Material for this task: Begin
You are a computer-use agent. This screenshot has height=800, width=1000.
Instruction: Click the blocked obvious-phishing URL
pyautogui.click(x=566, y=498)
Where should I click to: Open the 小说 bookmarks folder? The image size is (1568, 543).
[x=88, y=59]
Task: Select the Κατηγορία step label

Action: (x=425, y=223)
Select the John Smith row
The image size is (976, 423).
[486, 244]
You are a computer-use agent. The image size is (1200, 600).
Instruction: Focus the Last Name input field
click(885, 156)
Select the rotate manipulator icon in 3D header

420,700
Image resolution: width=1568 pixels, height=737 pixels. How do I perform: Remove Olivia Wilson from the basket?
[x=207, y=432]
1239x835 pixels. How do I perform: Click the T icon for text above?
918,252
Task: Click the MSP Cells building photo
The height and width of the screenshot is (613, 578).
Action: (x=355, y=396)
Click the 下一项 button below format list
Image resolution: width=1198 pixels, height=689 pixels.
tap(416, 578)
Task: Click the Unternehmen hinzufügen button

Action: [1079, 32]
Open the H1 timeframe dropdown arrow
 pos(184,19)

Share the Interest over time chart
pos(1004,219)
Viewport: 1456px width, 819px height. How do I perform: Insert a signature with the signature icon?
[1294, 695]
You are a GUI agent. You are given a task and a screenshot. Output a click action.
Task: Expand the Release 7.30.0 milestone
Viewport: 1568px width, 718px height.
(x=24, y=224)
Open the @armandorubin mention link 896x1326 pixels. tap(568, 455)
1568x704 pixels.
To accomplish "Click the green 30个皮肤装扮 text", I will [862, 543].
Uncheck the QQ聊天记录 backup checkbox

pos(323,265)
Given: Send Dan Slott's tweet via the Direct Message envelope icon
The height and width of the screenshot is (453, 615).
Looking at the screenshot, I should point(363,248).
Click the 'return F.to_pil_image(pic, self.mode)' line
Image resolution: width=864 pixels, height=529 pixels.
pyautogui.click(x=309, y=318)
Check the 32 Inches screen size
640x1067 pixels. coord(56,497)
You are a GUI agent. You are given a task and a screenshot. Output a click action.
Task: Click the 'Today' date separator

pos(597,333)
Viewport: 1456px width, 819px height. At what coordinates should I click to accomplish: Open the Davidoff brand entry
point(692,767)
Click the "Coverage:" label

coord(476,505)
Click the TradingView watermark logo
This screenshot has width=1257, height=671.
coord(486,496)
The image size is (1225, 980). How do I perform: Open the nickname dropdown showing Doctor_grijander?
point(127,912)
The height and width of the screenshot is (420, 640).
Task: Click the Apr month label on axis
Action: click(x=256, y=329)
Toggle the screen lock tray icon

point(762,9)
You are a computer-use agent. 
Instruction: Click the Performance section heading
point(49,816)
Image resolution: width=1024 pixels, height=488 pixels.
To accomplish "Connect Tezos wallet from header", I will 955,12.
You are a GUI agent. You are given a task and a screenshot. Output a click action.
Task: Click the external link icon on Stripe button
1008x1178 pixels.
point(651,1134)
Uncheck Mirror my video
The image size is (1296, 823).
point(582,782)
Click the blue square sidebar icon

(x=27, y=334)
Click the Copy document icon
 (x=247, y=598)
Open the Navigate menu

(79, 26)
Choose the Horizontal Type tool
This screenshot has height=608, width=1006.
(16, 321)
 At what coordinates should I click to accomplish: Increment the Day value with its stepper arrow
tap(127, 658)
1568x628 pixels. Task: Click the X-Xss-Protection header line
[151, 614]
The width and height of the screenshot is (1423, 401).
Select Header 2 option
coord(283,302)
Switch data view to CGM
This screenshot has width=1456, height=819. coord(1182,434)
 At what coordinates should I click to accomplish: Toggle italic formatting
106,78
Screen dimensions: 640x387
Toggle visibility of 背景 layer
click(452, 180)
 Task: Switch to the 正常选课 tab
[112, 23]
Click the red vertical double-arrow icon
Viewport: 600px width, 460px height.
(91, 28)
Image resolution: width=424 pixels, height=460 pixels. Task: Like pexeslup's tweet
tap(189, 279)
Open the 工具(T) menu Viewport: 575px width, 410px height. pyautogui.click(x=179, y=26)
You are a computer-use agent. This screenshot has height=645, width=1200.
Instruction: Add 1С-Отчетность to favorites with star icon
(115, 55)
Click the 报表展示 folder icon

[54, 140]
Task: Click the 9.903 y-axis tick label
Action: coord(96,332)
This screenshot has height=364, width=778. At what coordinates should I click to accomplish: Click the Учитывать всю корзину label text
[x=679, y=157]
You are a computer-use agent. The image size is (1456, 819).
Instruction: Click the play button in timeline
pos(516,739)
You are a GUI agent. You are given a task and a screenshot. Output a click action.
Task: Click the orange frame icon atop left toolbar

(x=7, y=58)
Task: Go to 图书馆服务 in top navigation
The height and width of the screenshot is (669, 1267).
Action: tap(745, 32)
Material for this task: End
Work task. Copy out every entry above exactly.

Task result.
You are a computer-use agent. This screenshot has height=800, width=1000.
Instruction: Click the blocked obvious-phishing URL
pyautogui.click(x=566, y=498)
Where should I click to: Open the 小说 bookmarks folder? The image size is (1568, 543).
[x=88, y=59]
Task: Select the Κατηγορία step label

Action: (x=425, y=223)
Select the John Smith row
The image size is (976, 423).
[486, 244]
You are a computer-use agent. The image size is (1200, 600).
Instruction: Focus the Last Name input field
click(885, 156)
Select the rotate manipulator icon in 3D header

420,700
Image resolution: width=1568 pixels, height=737 pixels. How do I perform: Remove Olivia Wilson from the basket?
[x=207, y=432]
1239x835 pixels. How do I perform: Click the T icon for text above?
918,252
Task: Click the MSP Cells building photo
The height and width of the screenshot is (613, 578).
Action: (x=355, y=396)
Click the 下一项 button below format list
Image resolution: width=1198 pixels, height=689 pixels.
tap(416, 578)
Task: Click the Unternehmen hinzufügen button

Action: [1079, 32]
Open the H1 timeframe dropdown arrow
 pos(184,19)

Share the Interest over time chart
pos(1004,219)
Viewport: 1456px width, 819px height. How do I perform: Insert a signature with the signature icon?
[1294, 695]
You are a GUI agent. You are given a task and a screenshot. Output a click action.
Task: Expand the Release 7.30.0 milestone
Viewport: 1568px width, 718px height.
(x=24, y=224)
Open the @armandorubin mention link 896x1326 pixels. tap(568, 455)
1568x704 pixels.
To accomplish "Click the green 30个皮肤装扮 text", I will [862, 543].
Uncheck the QQ聊天记录 backup checkbox

pos(323,265)
Given: Send Dan Slott's tweet via the Direct Message envelope icon
The height and width of the screenshot is (453, 615).
Looking at the screenshot, I should point(363,248).
Click the 'return F.to_pil_image(pic, self.mode)' line
Image resolution: width=864 pixels, height=529 pixels.
pyautogui.click(x=309, y=318)
Check the 32 Inches screen size
640x1067 pixels. coord(56,497)
You are a GUI agent. You are given a task and a screenshot. Output a click action.
Task: Click the 'Today' date separator

pos(597,333)
Viewport: 1456px width, 819px height. At what coordinates should I click to accomplish: Open the Davidoff brand entry
point(692,767)
Click the "Coverage:" label

coord(476,505)
Click the TradingView watermark logo
This screenshot has width=1257, height=671.
coord(486,496)
The image size is (1225, 980). How do I perform: Open the nickname dropdown showing Doctor_grijander?
point(127,912)
The height and width of the screenshot is (420, 640).
Task: Click the Apr month label on axis
Action: click(x=256, y=329)
Toggle the screen lock tray icon

point(762,9)
You are a computer-use agent. 
Instruction: Click the Performance section heading
point(49,816)
Image resolution: width=1024 pixels, height=488 pixels.
To accomplish "Connect Tezos wallet from header", I will 955,12.
You are a GUI agent. You are given a task and a screenshot. Output a click action.
Task: Click the external link icon on Stripe button
1008x1178 pixels.
point(651,1134)
Uncheck Mirror my video
The image size is (1296, 823).
point(582,782)
Click the blue square sidebar icon

(x=27, y=334)
Click the Copy document icon
 (x=247, y=598)
Open the Navigate menu

(79, 26)
Choose the Horizontal Type tool
This screenshot has height=608, width=1006.
(16, 321)
 At what coordinates should I click to accomplish: Increment the Day value with its stepper arrow
tap(127, 658)
1568x628 pixels. Task: Click the X-Xss-Protection header line
[151, 614]
The width and height of the screenshot is (1423, 401).
Select Header 2 option
coord(283,302)
Switch data view to CGM
This screenshot has width=1456, height=819. coord(1182,434)
 At what coordinates should I click to accomplish: Toggle italic formatting
106,78
Screen dimensions: 640x387
Toggle visibility of 背景 layer
click(452, 180)
 Task: Switch to the 正常选课 tab
[112, 23]
Click the red vertical double-arrow icon
Viewport: 600px width, 460px height.
(91, 28)
Image resolution: width=424 pixels, height=460 pixels. Task: Like pexeslup's tweet
tap(189, 279)
Open the 工具(T) menu Viewport: 575px width, 410px height. pyautogui.click(x=179, y=26)
You are a computer-use agent. This screenshot has height=645, width=1200.
Instruction: Add 1С-Отчетность to favorites with star icon
(115, 55)
Click the 报表展示 folder icon

[54, 140]
Task: Click the 9.903 y-axis tick label
Action: coord(96,332)
This screenshot has height=364, width=778. At what coordinates should I click to accomplish: Click the Учитывать всю корзину label text
[x=679, y=157]
You are a computer-use agent. The image size is (1456, 819).
Instruction: Click the play button in timeline
pos(516,739)
You are a GUI agent. You are given a task and a screenshot. Output a click action.
Task: Click the orange frame icon atop left toolbar

(x=7, y=58)
Task: Go to 图书馆服务 in top navigation
The height and width of the screenshot is (669, 1267).
Action: tap(745, 32)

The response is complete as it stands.